-------- Data shown

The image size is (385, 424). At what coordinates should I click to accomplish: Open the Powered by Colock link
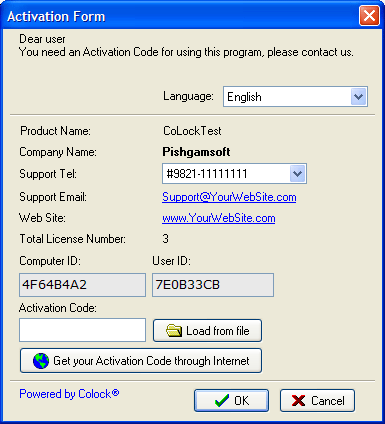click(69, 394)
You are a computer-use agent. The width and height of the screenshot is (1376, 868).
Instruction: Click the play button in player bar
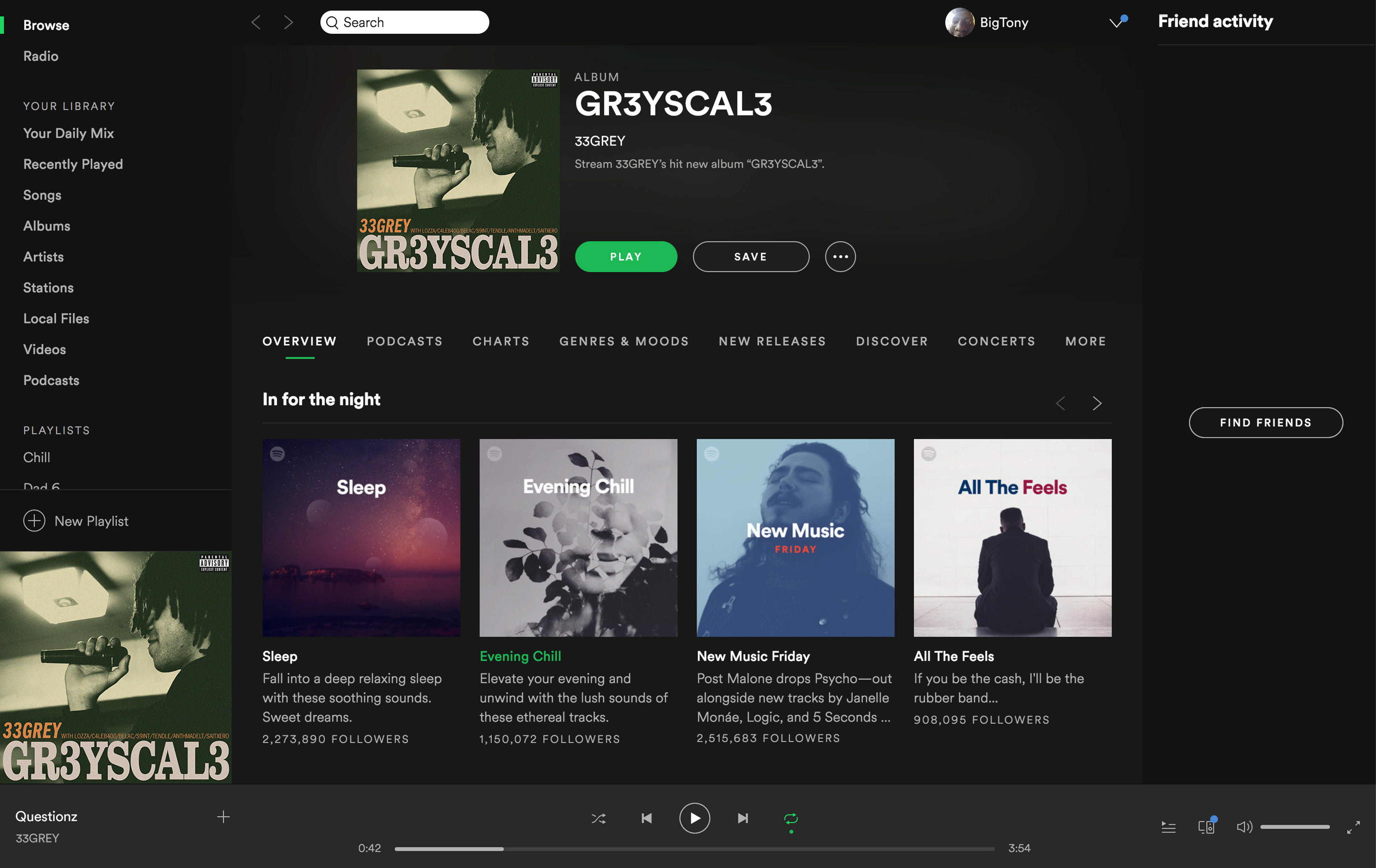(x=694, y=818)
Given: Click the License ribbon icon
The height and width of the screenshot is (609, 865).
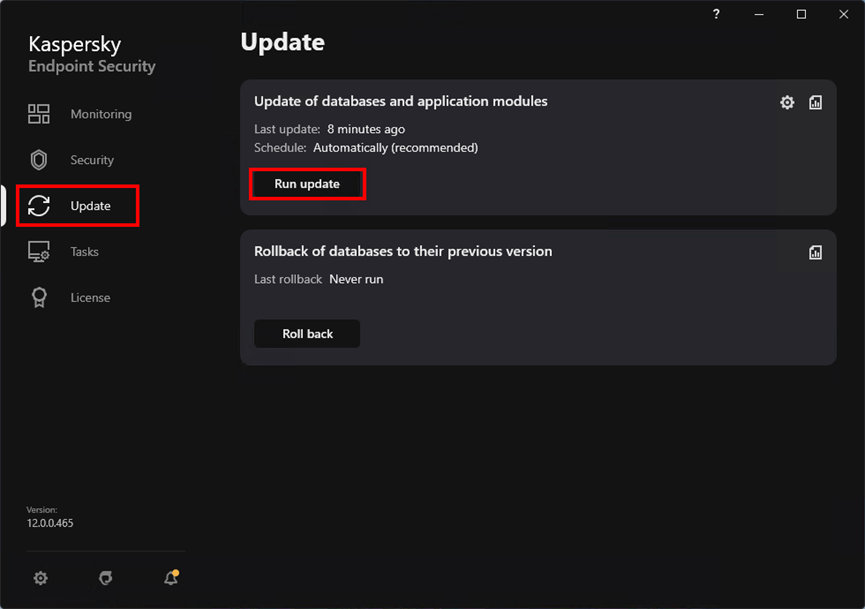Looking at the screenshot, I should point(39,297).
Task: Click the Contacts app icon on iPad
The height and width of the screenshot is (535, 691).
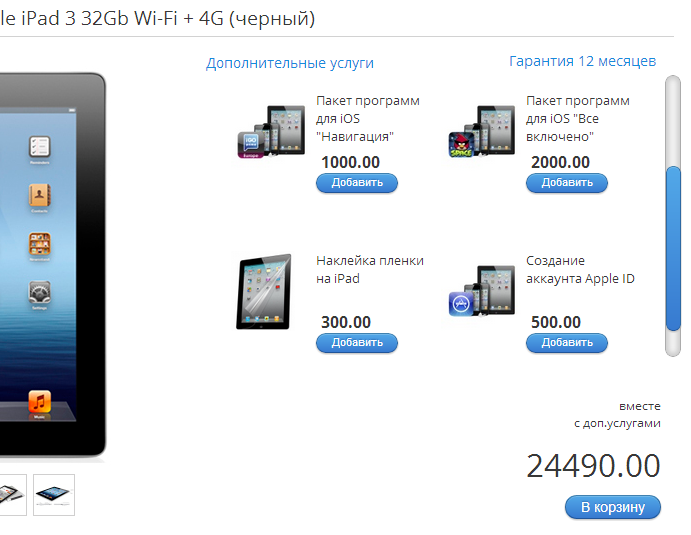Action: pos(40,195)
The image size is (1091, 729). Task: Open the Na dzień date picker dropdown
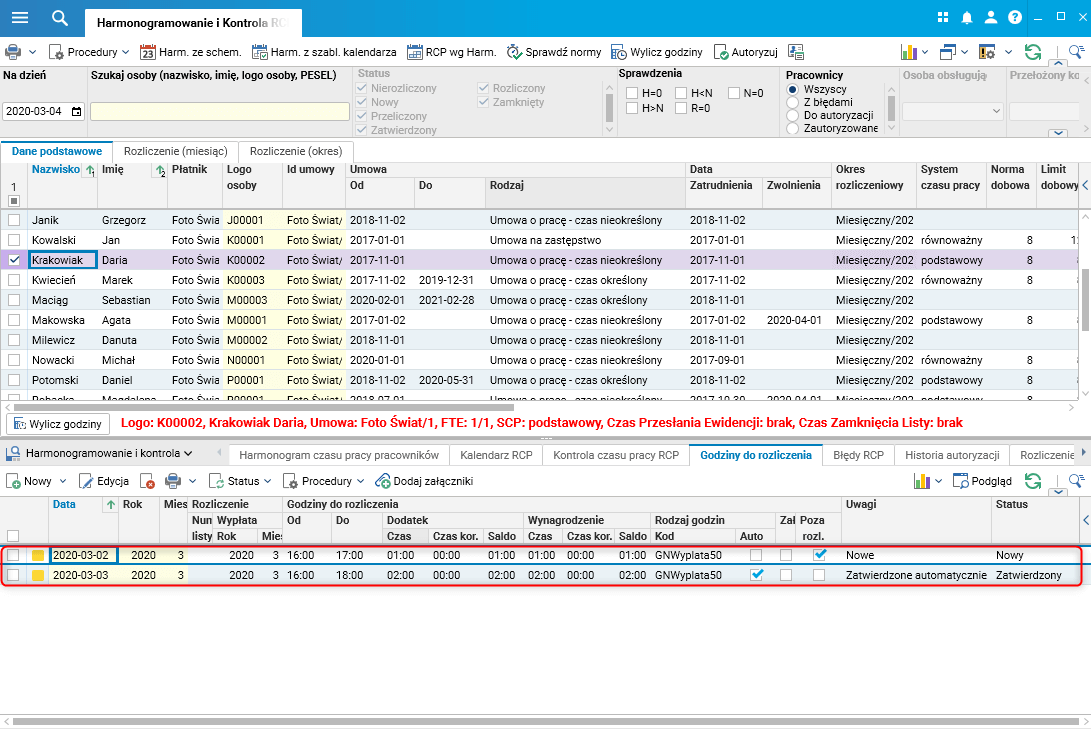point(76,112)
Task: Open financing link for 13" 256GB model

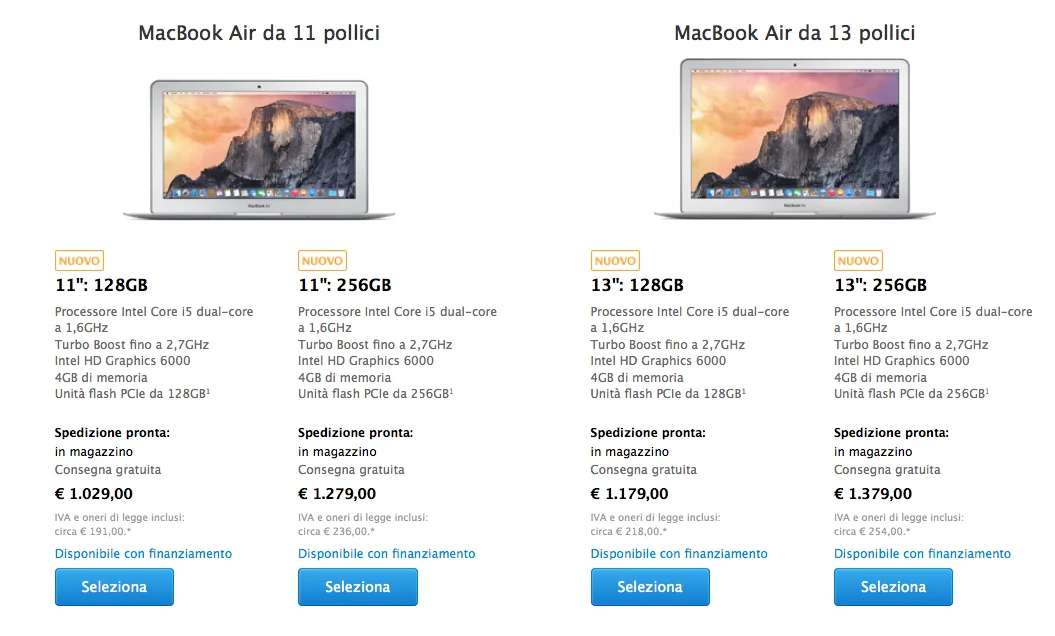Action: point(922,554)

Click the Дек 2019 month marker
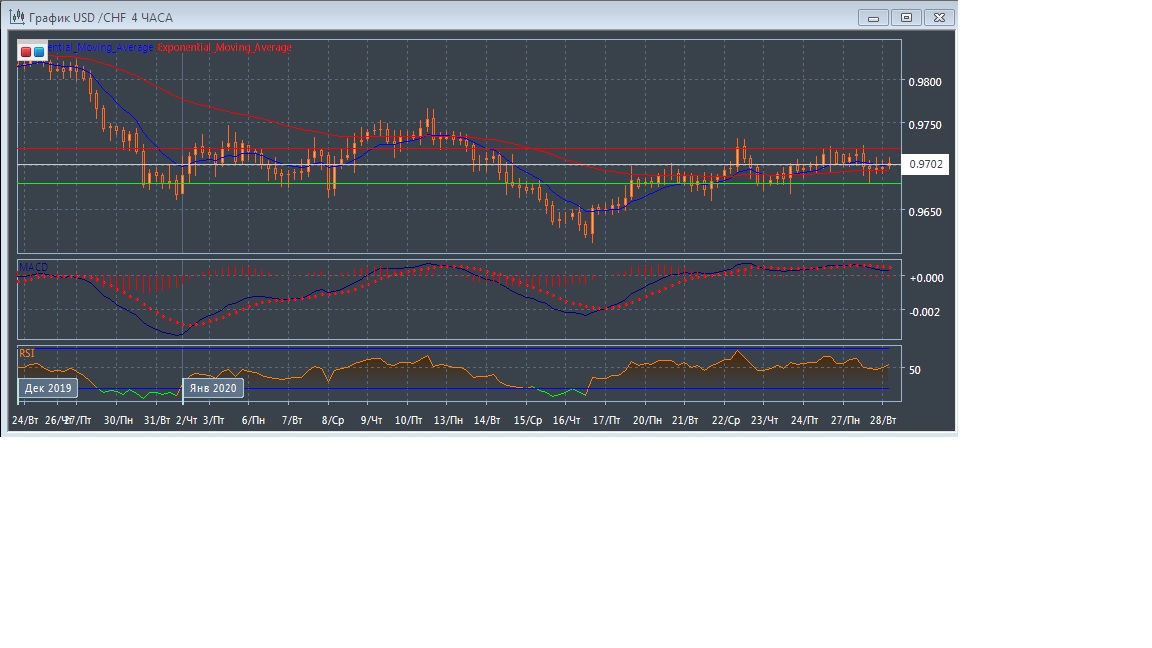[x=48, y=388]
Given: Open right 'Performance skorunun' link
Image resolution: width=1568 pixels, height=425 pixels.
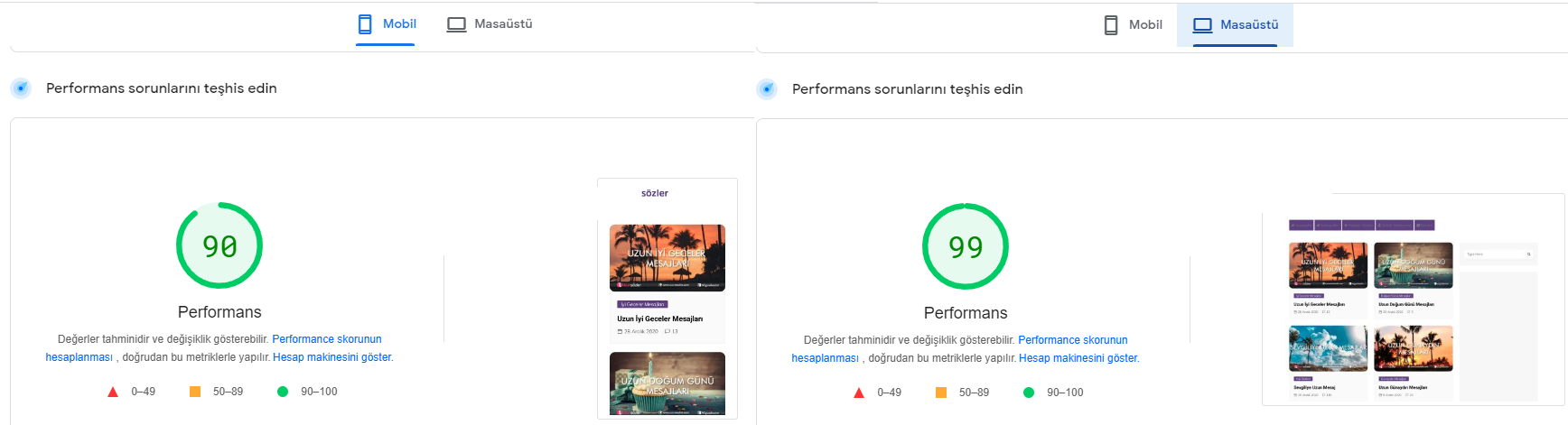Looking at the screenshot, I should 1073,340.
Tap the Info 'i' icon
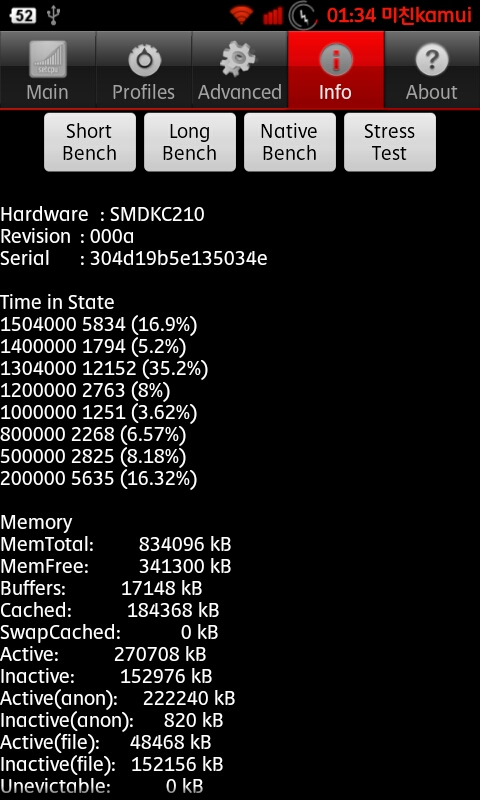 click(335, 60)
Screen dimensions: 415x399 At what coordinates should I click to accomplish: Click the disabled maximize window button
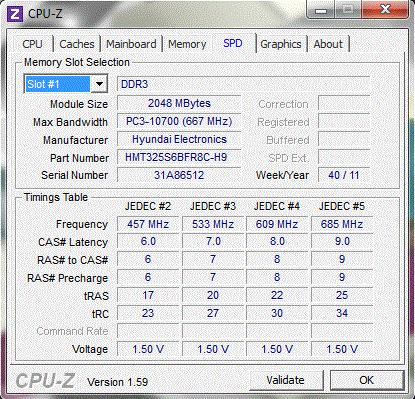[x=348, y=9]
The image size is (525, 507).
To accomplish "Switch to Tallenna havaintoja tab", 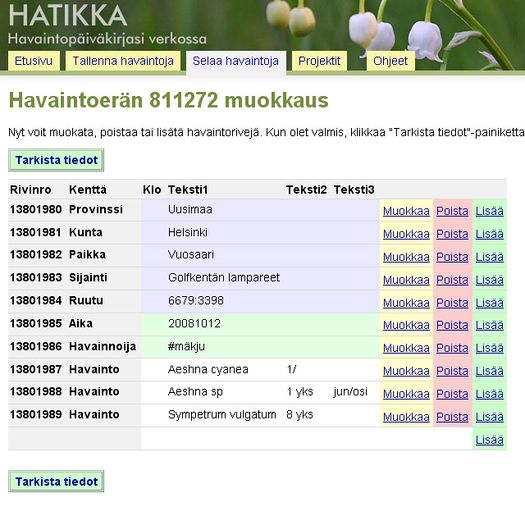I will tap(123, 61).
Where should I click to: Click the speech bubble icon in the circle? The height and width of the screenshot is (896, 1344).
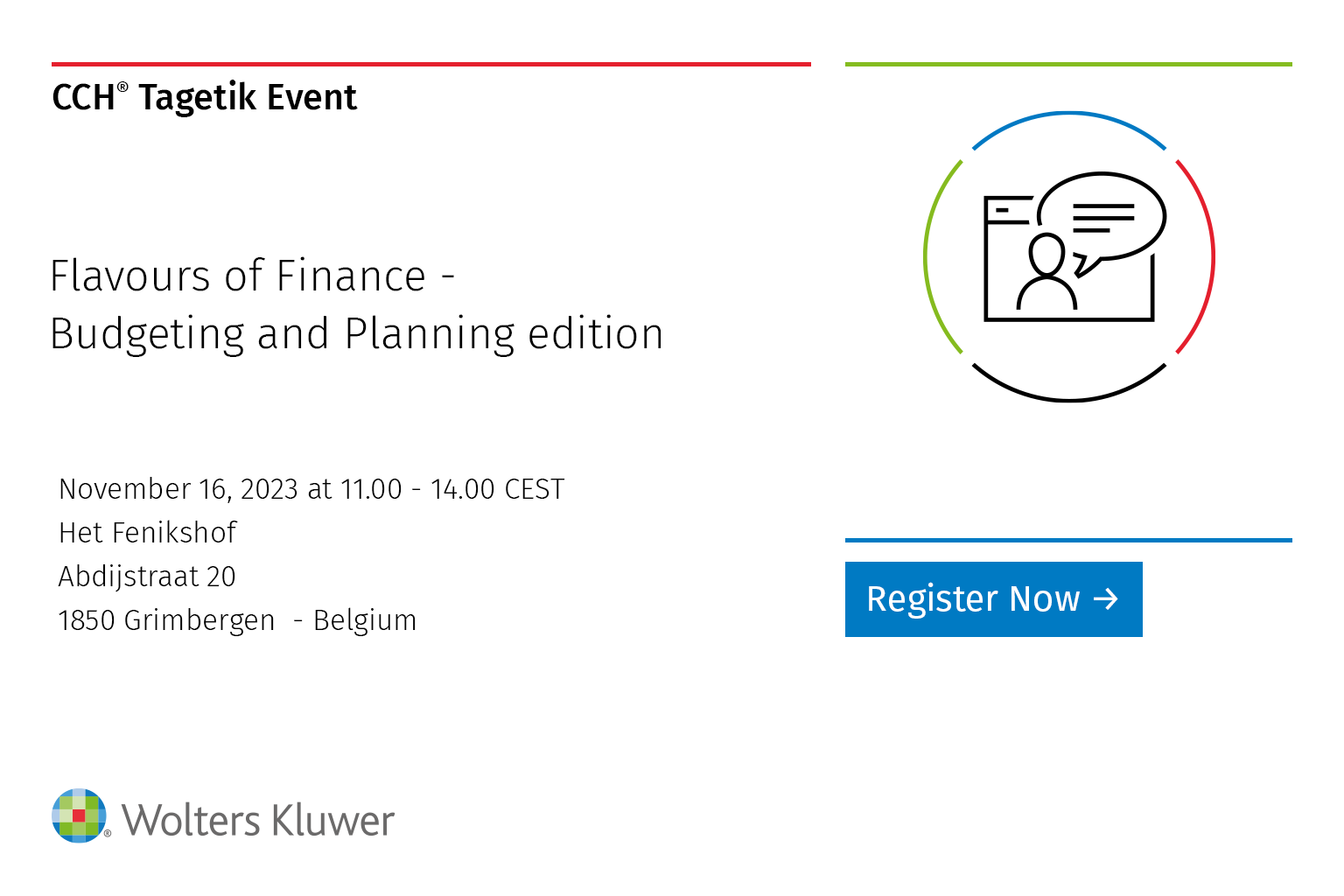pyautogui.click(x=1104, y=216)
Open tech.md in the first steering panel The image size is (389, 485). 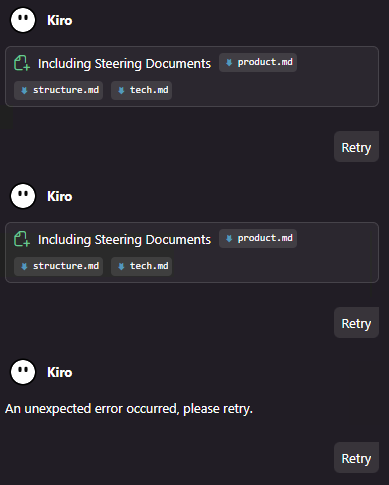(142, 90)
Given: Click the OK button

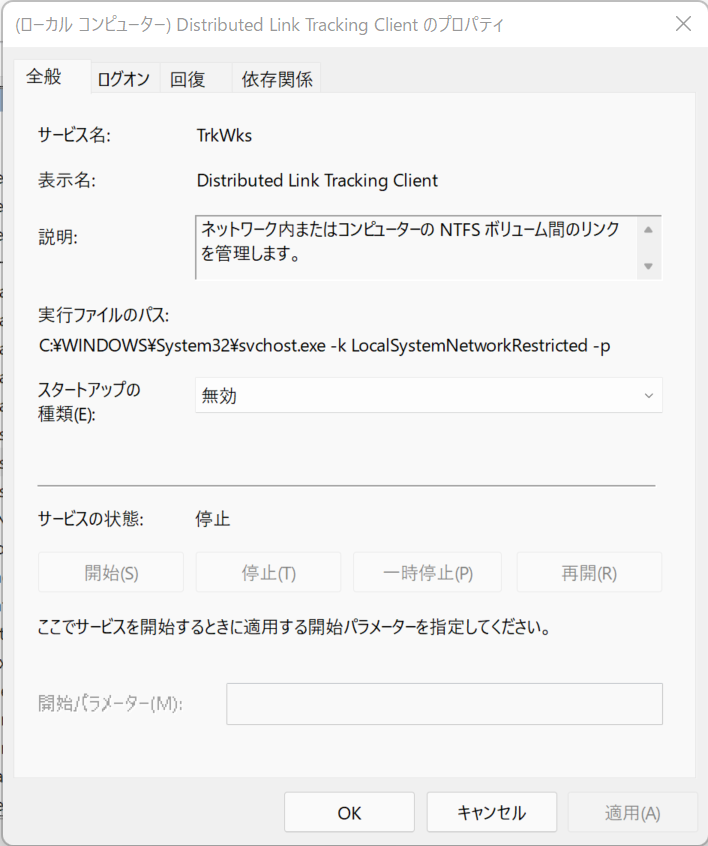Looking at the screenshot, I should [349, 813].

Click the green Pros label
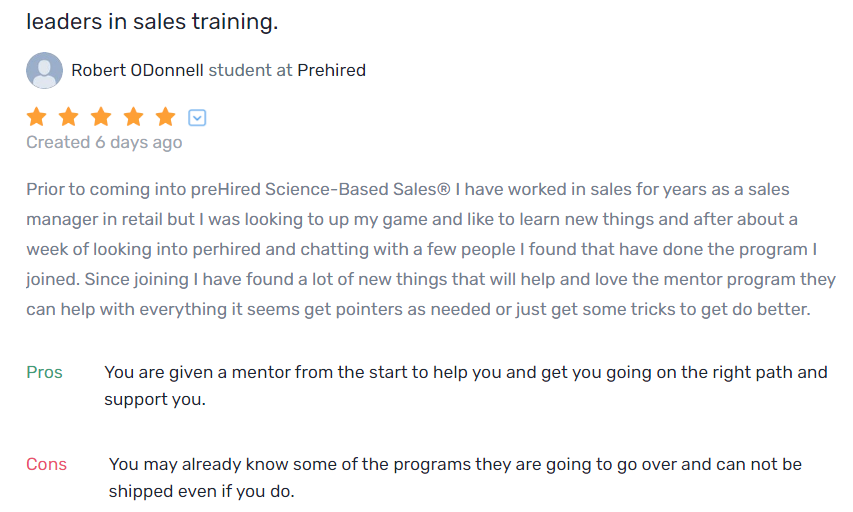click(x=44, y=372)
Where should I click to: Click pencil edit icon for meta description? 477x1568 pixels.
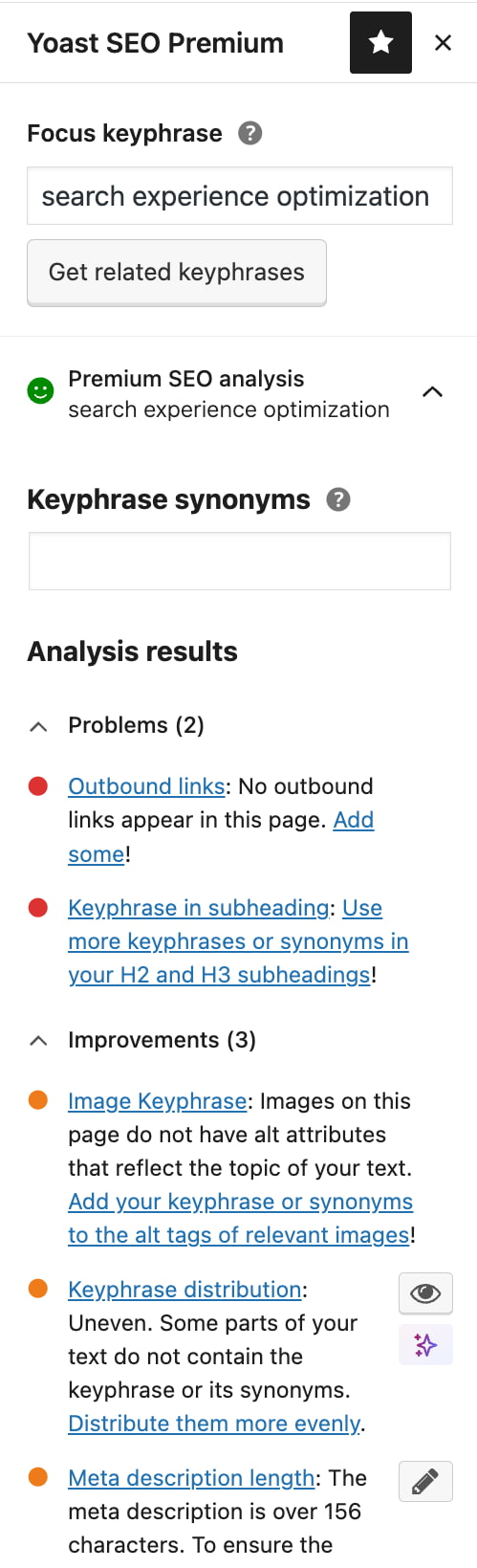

----------------

Task brief -
Find where the line with "The image size is (1091, 729)." sits in the material above and where the line with "Given: Open right 'Performance skorunun' link" sits. Set down exactly the lines from the first to the second, both included and nothing else, without pictures.

Exercise result -
The image size is (1091, 729). Task: Open the Na dzień date picker dropdown
point(76,112)
Task: Open financing link for 13" 256GB model

Action: point(922,554)

Click the Дек 2019 month marker
[x=48, y=388]
Given: Open right 'Performance skorunun' link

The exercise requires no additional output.